Sul sito della fondazione, Daria Colombo ha scritto che l’obiettivo è “trasformare il dolore in impegno condiviso”. Un dolore che, come ha ricordato Vecchioni, non si dissolve con il tempo: “Dicono che il dolore passa con il tempo ma in realtà è il dolore che fa passare il tempo. Mio figlio ha lottato 17 anni disperatamente contro una malattia mentale e non ce l’ha fatta. Era unico. C’era una barriera fra lui e il mondo che non voleva, era un meraviglioso poeta che ci è stato strappato”. I numeri confermano l’urgenza di questa battaglia culturale. Secondo l’Organizzazione mondiale della sanità, un adolescente su sette convive con un disturbo mentale. L’Istituto superiore di sanità indica che, tra i giovani tra i 15 e i 29 anni, la malattia mentale è la seconda causa di morte dopo gli incidenti stradali. Nell’Unione Europea, 11 milioni di persone soffrono di disturbi psichici e il 13% sono giovani. Dopo la pandemia, in Lombardia si è registrato un incremento del 147% degli intenti suicidari e del 15,25% dei disturbi neuropsichiatrici. Una crescita che non può essere ignorata.

“Il problema è che la salute mentale è ancora un tema tabù per la nostra società: occorre stimolare un reale cambiamento culturale, è necessario rompere questa cortina di silenzio”, ha dichiarato il sindaco Giuseppe Sala. Un appello condiviso da Antonino Minervino, presidente della Società italiana di Medicina psicosomatica, che ha ricordato come lo stigma sia “la prima montagna da scalare”, e da Silvio D’Alessandro, già responsabile dei servizi territoriali in Umbria, che ha sottolineato la necessità di tenere in piedi i presidi territoriali e offrire sostegno alle famiglie. Anche l’assessore milanese al Welfare, Lamberto Bertolè, ha ribadito che “la salute mentale dovrebbe rappresentare una priorità del sistema sanitario in un Paese civile”. Una priorità che richiede investimenti, formazione, integrazione tra i servizi e soprattutto un cambiamento culturale profondo.
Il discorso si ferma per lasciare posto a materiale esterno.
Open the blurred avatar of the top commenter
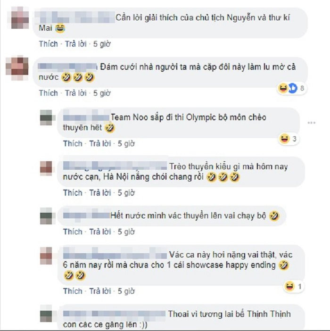The image size is (330, 331). (x=20, y=18)
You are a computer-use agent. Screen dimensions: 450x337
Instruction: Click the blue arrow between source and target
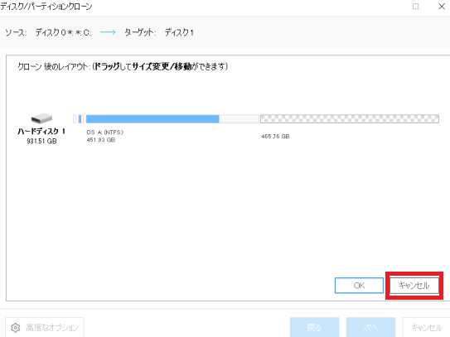(x=108, y=32)
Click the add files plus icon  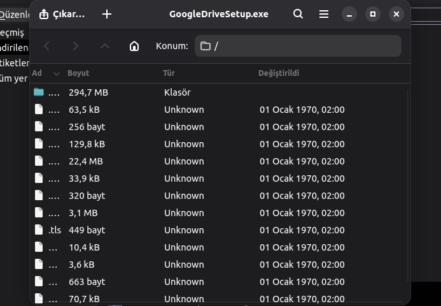click(x=107, y=14)
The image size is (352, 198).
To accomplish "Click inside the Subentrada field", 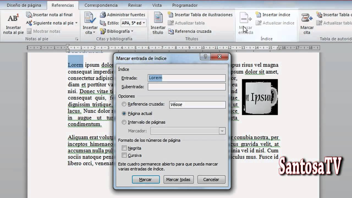I will [187, 87].
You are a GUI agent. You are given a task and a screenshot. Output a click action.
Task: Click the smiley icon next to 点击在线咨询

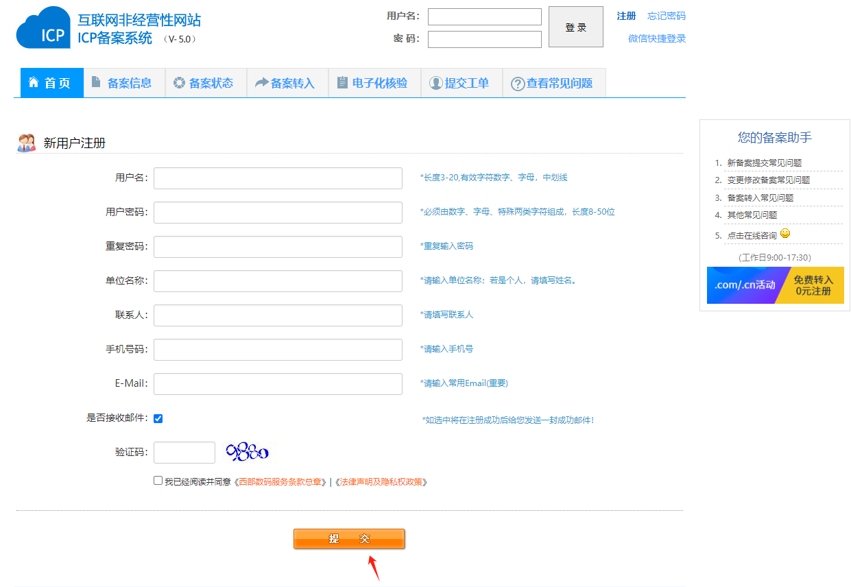tap(785, 234)
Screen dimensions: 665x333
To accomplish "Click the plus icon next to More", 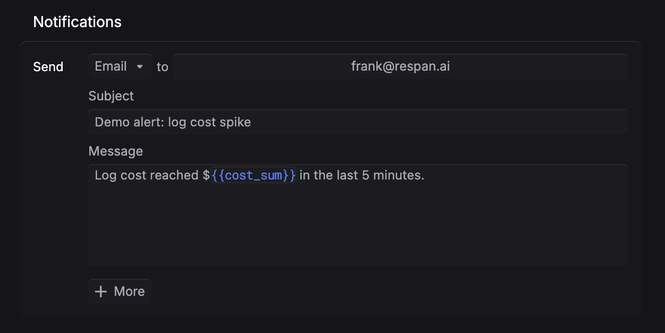I will tap(100, 292).
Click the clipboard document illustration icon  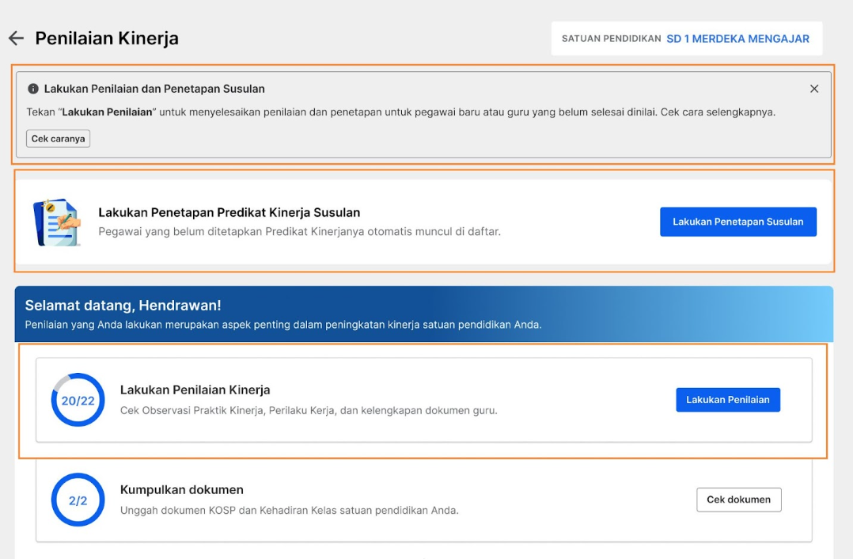tap(57, 222)
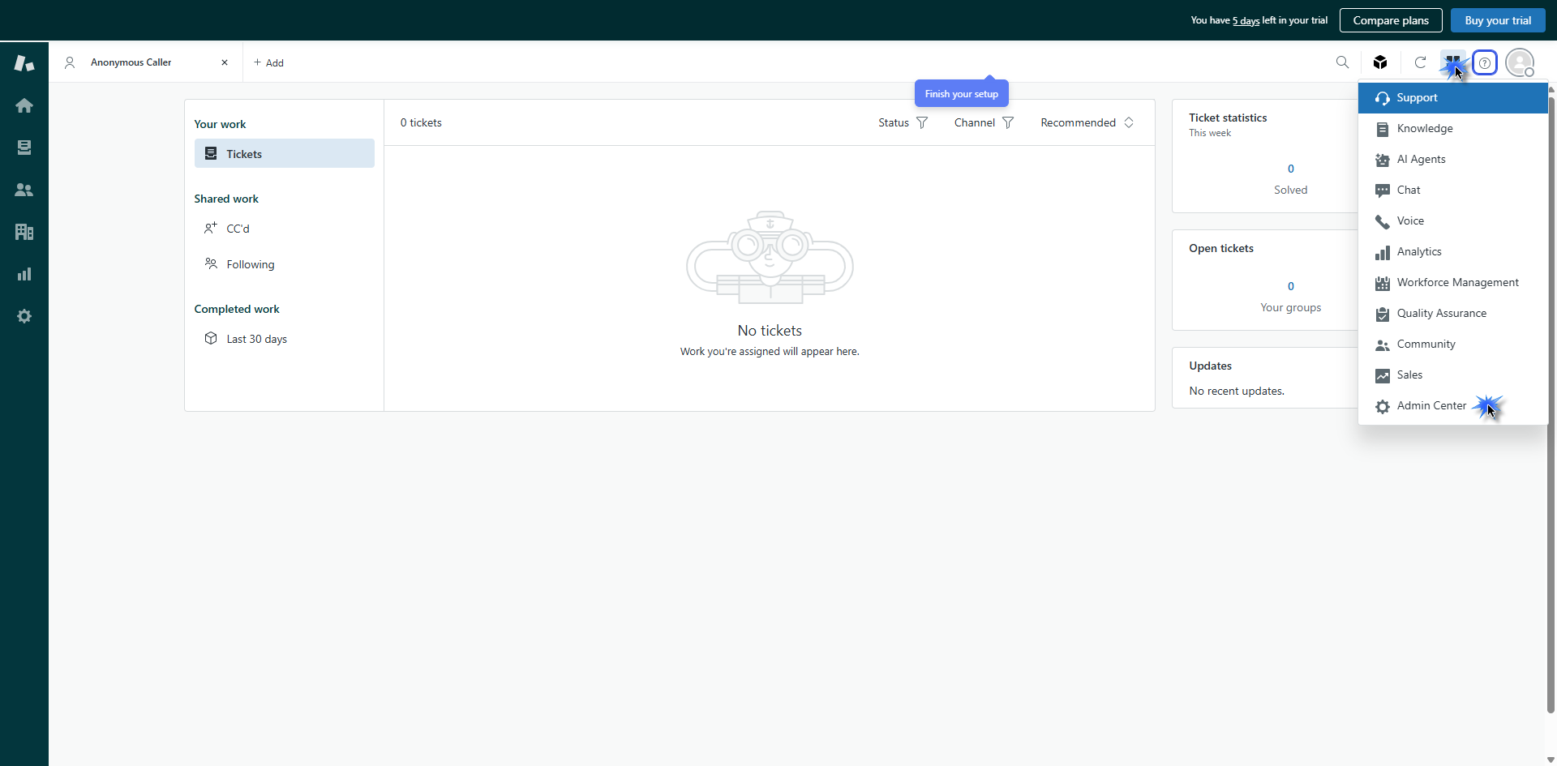
Task: Open the help question mark icon
Action: [x=1484, y=62]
La Fondazione Vecchioni nasce per contribuire a questo cambiamento: per dare voce a chi non riesce a chiederla, per sostenere chi si sente solo, per ricordare che la malattia mentale non è una colpa e che la vergogna non deve più essere un ostacolo alla cura. Un invito a guardare in faccia il dolore, trasformandolo in un impegno collettivo capace di salvare vite.

Dunque, uscire allo scoperto e metterci la faccia, come si usa dire. La scelta di Roberto Vecchioni e della moglie Daria (foto sotto, dal sito www.fondazionevecchioni.it) rappresenta un gesto di grande coraggio e responsabilità. Tramutare un dolore profondo in un momento di riflessione collettiva significa sostenere l’impegno dei ricercatori finalizzato a mettere a punto terapie sempre più efficaci, e promuovere l’ascolto, là dove troppo spesso prevalgono silenzi e solitudini. L’iniziativa dedicata alla memoria del figlio del cantautore apre uno spazio inedito, capace di dare forza ai racconti di vita vissuta, e offre un contributo prezioso a chi attraversa momenti di fragilità. È un modo per dire che nessuno dovrebbe affrontare certe ombre da solo e che la cultura può diventare un ponte verso la consapevolezza e il sostegno reciproco, recuperando e attualizzando lo spirito della legge Basaglia.